There is an answer to this, but no one I was with answered. I pointed to some formal decisions, of printing, tonality, and composition that make a work dynamic. The answer, I think, is to look at a work in its own particularity (this might look like Ansel Adams, but what makes it different?), breaking down its elements, and its presentation, and the choices an artist would have to make to present a work. “Look at the tension here,” I told someone, pointing to a light spot at the edge of the frame. “To the way it moves your eye, in contrast to the other edges; the way a fallen pear next to those standing works through repetition and release, adding movement to the frame.” You never graduate from looking at composition, even if it feels naïve to continually point it out. It would be like saying you graduate from language. You must see a work as a language and then it will hit.

We drove to an exhibition of William Eggleston’s dye prints. The images radiated color. And Kathy noted how the composition was technically “bad,” and I pointed to an image I had seen before as an example of what some call anti-composition.  

“Everything is composed in one way or another,” I said. “It’s sort of a feature of photography to feel accidental; it’s difficult to do that, maintaining a sense of referentiality, with painting or sculpture.” We looked at an Eggleston print. “Just because an image might not feel balanced properly does not mean that it is not composed. Who determines what proper balance is?” Kathy, at the end, after taking another lap to look at the “formal elements” of the pictures, said, “I feel like I learned how to become a better photographer,” even though we all admitted that Eggleston’s prints felt like an early Instagram the 1970s. The photos transcended that sort of nomination.

I feel like I’m always too late to discovering photographers. Last week, I found Mark Mcknight’s photographs. I stared and stared on a computer screen, so I bought his monograph. I was excited.  

I had been asking questions of “what counts as pornography.” I had been asking people about photography outside of the homogenizing image culture of Instagram; or photography outside of chiseled gay male bodies; image culture outside of the same trends I had seen across queer photography. I wondered what a post-Mapplethorpe provocation would be in photography. And I wondered where my own work, on a queer photo project, fit into the history of queer photography. I stumbled onto Mcknight with these questions wandering in my mind. The photos affected me.

A writer from the LA Times, according to Wikipedia, wrote “150 years of the medium at once embraced, absorbed, and reworked.” Which is a way of saying, Mcknight played within his genres, synthesizing and transcending it. No work exists outside history, and the best work embraces it.

To answer my question to Kathy from earlier: treat photography not as a surface to dazzle—that may come on its own—but as an attention to our own curiosity. Photography’s strength is its ability to reference a world (its sticky referential function!); if you are curious about a world, then photography, as a visual language, might articulate an answer.

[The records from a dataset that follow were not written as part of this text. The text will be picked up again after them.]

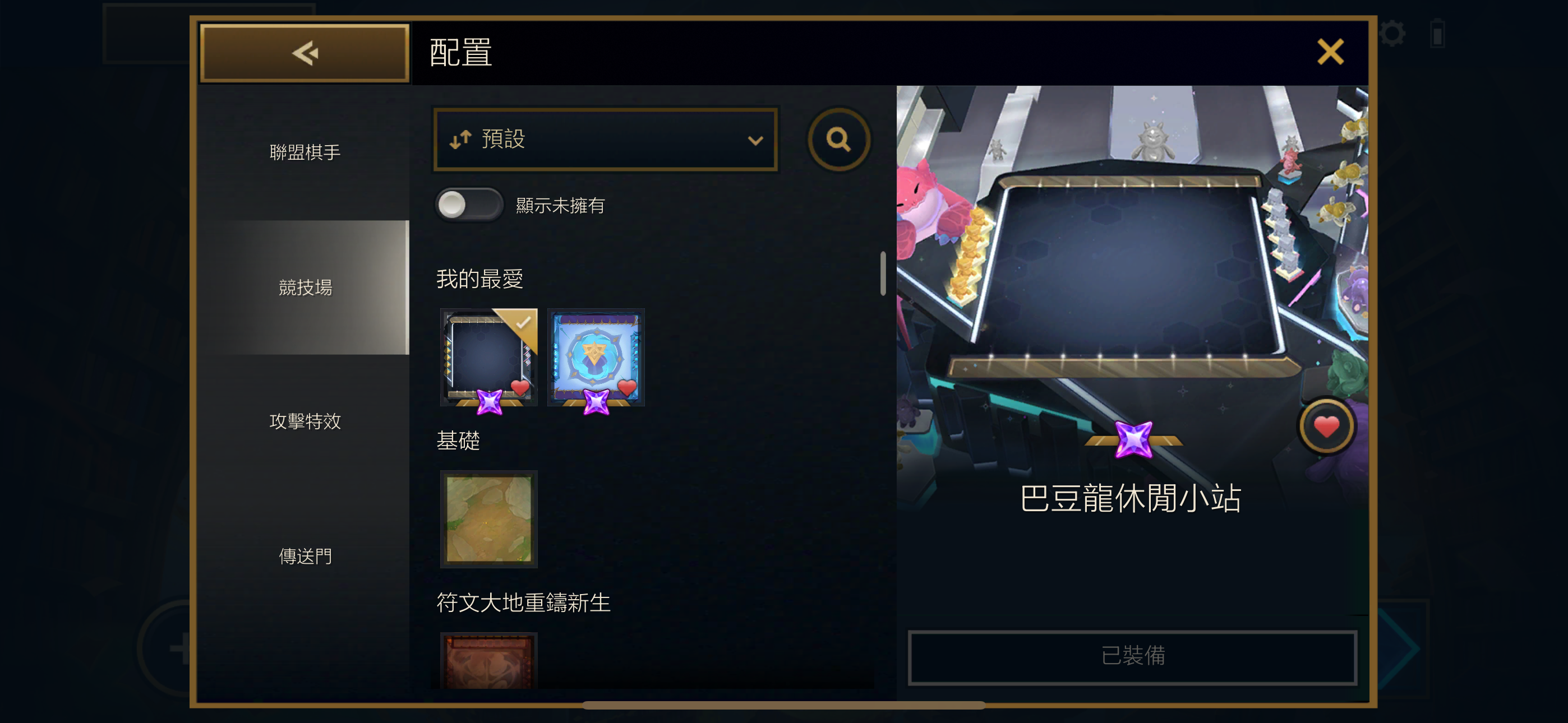Screen dimensions: 1568x723
Task: Click the 已裝備 button
Action: tap(1132, 656)
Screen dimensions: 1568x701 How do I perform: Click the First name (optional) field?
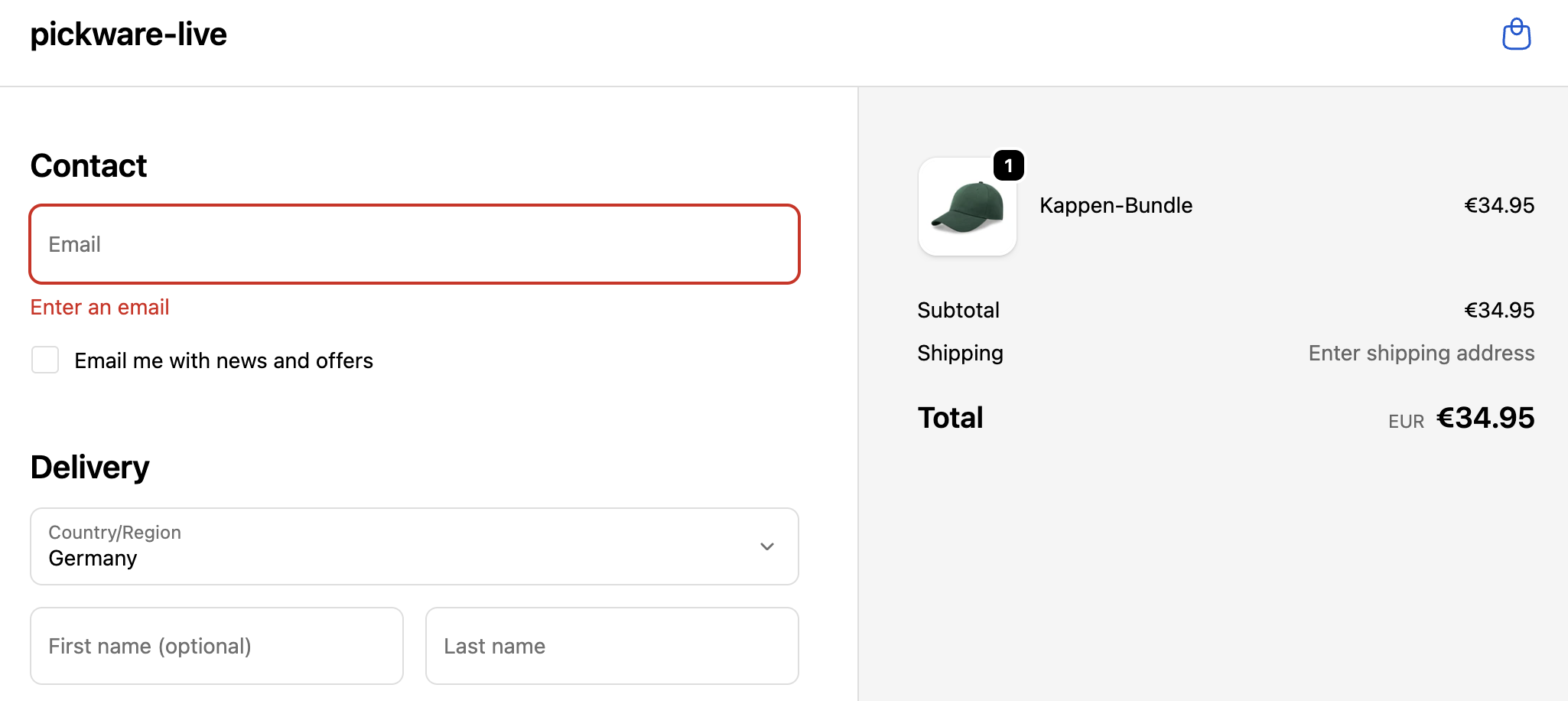click(216, 646)
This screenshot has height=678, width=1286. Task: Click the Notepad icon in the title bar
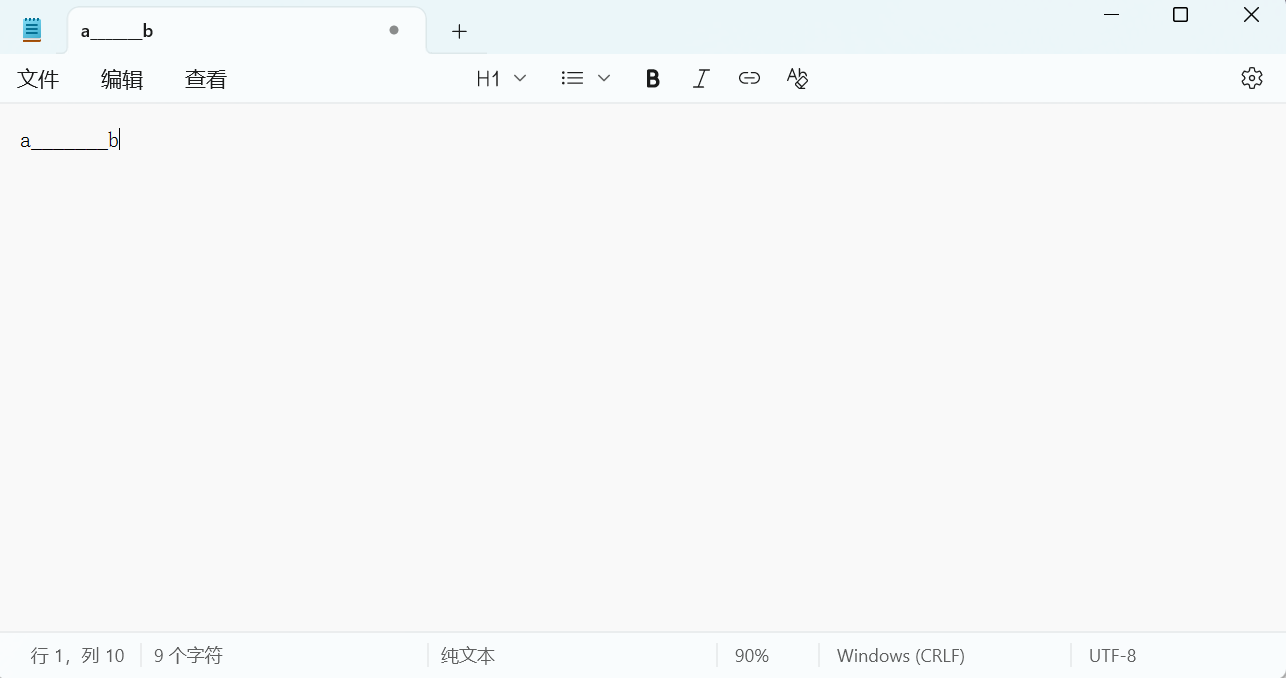[x=32, y=28]
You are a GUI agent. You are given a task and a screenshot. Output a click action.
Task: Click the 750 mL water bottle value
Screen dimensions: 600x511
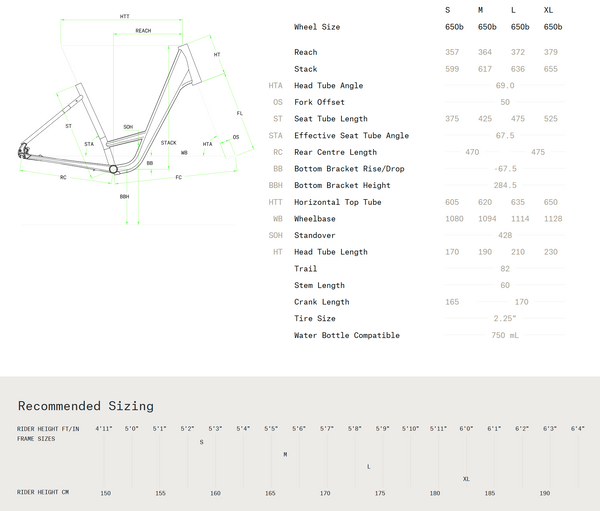(505, 335)
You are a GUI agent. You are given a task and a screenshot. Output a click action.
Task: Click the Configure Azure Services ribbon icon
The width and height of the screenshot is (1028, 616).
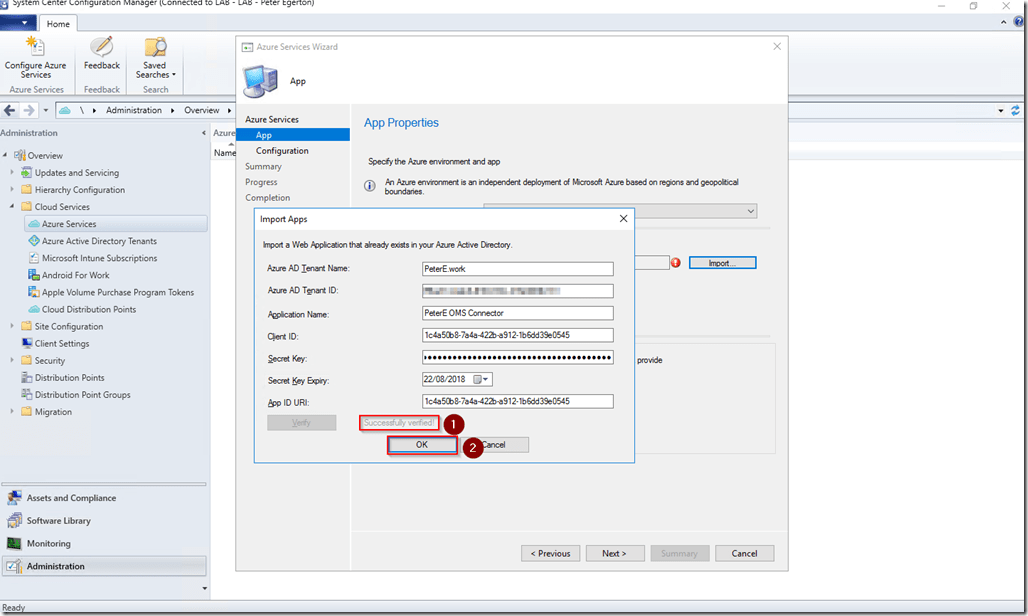[36, 58]
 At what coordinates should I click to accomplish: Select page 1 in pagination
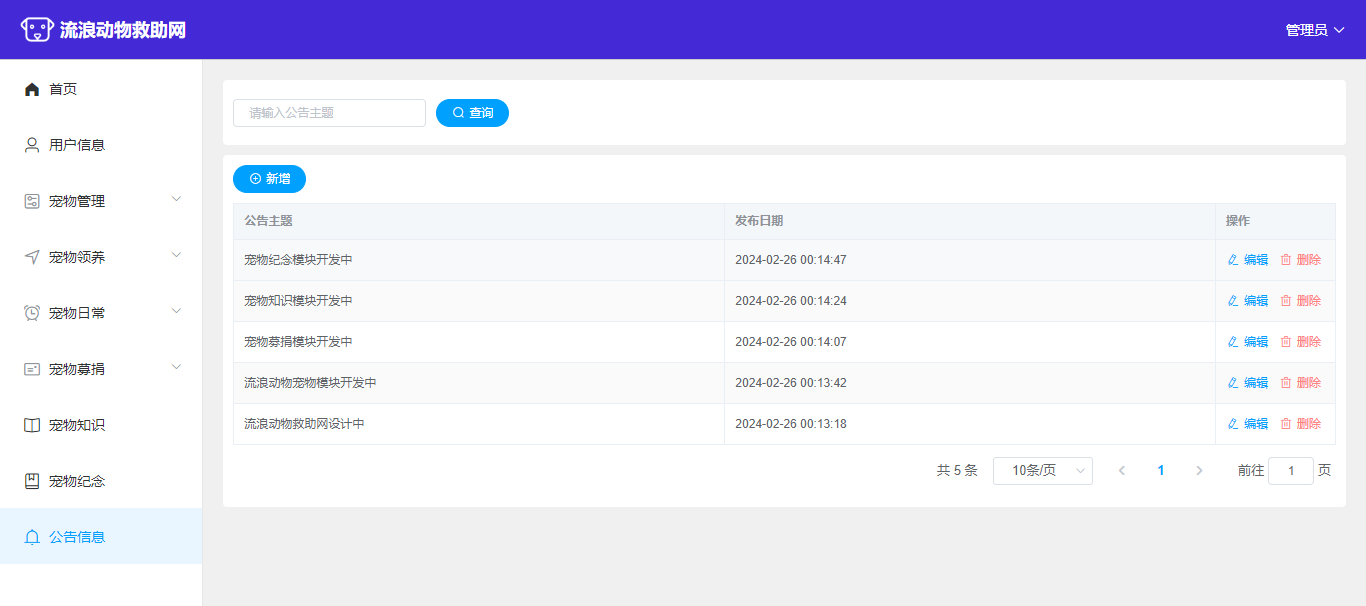tap(1160, 471)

At the end of the day, Kathy told me that I should get an MFA in art photography, if I choose to go to grad school. And I told her that I’d choose between religious studies and art history, trying to focus on how art shares a structure of religion. It’s a structure where we expect to turn our brain off and just be affected by a work, like walking into a religious service. That somehow art has a power to break beyond the discursive--or at least that’s what we expect from it (think Malevich; think abstract expressionism; think Sonia Delauny). But in reality, all this unmediation; all this desire to be affected (Mark Doty: we sometimes give up our own agency as viewers to try to allow a work to impress upon us) will only make us tired and lose our excitement. We bring an expectation of transcendence without language, and are continually disappointed.